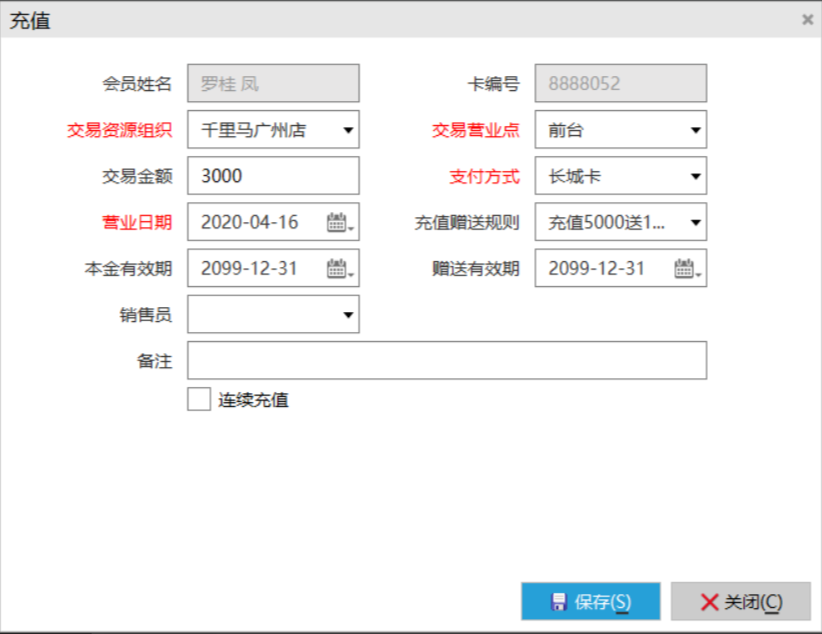The image size is (822, 634).
Task: Expand the 交易营业点 dropdown showing 前台
Action: coord(695,130)
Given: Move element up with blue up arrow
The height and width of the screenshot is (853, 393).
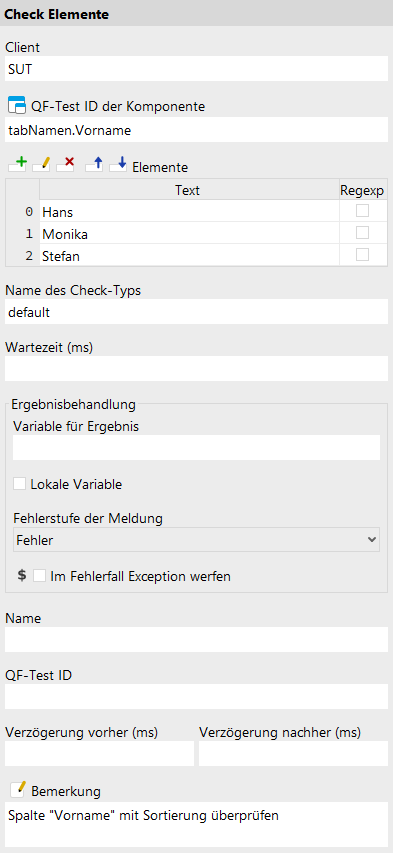Looking at the screenshot, I should [94, 165].
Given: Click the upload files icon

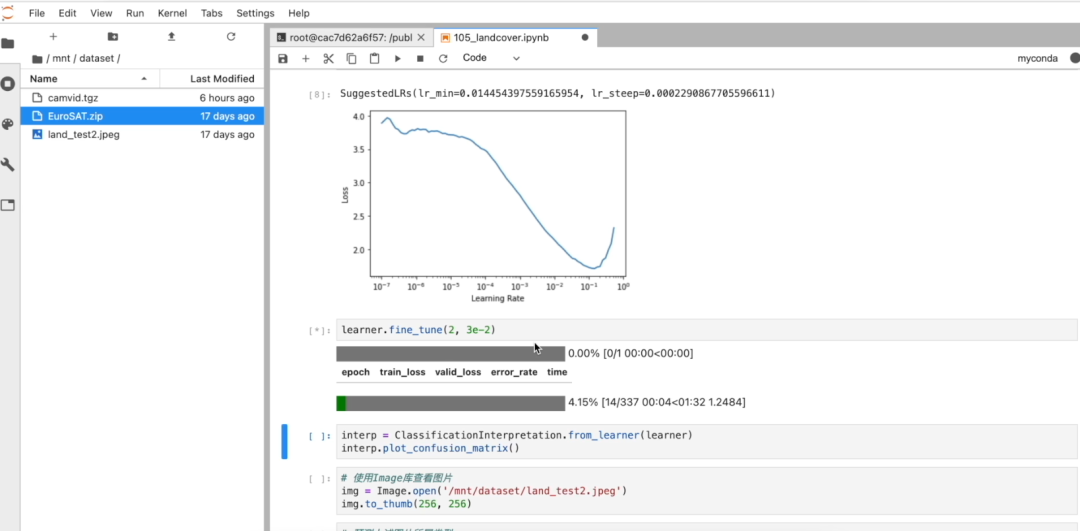Looking at the screenshot, I should [x=171, y=37].
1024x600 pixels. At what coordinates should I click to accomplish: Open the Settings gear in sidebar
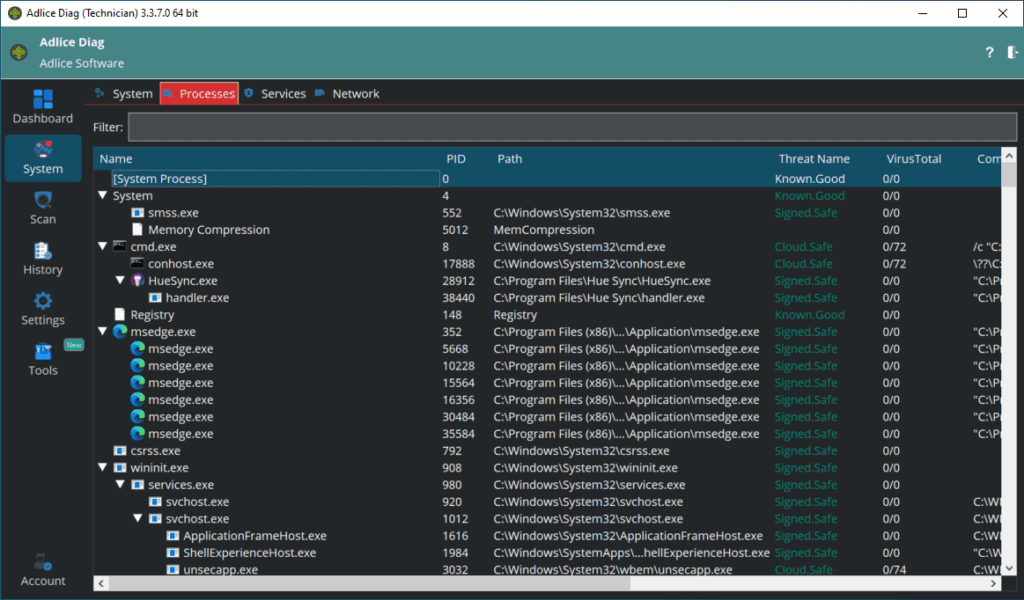(43, 302)
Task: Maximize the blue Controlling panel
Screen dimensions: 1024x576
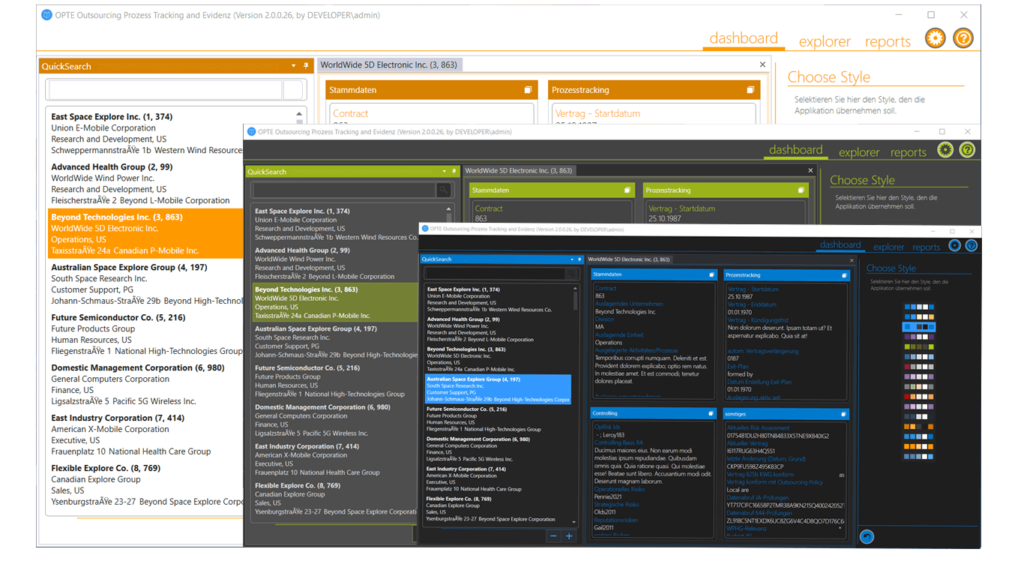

□ □ □ □ □ □ □

Skipping any pictures, copy the line that holds "Given: Move element up with blue up arrow" and each line after it through the last line of the records, unchanged, and no other lines.

■ Task output ■
Given: Move element up with blue up arrow
The height and width of the screenshot is (853, 393).
Looking at the screenshot, I should [94, 165].
Given: Click the upload files icon

Looking at the screenshot, I should [x=171, y=37].
1024x600 pixels. At what coordinates should I click to accomplish: Open the Settings gear in sidebar
(43, 302)
Task: Maximize the blue Controlling panel
Screen dimensions: 1024x576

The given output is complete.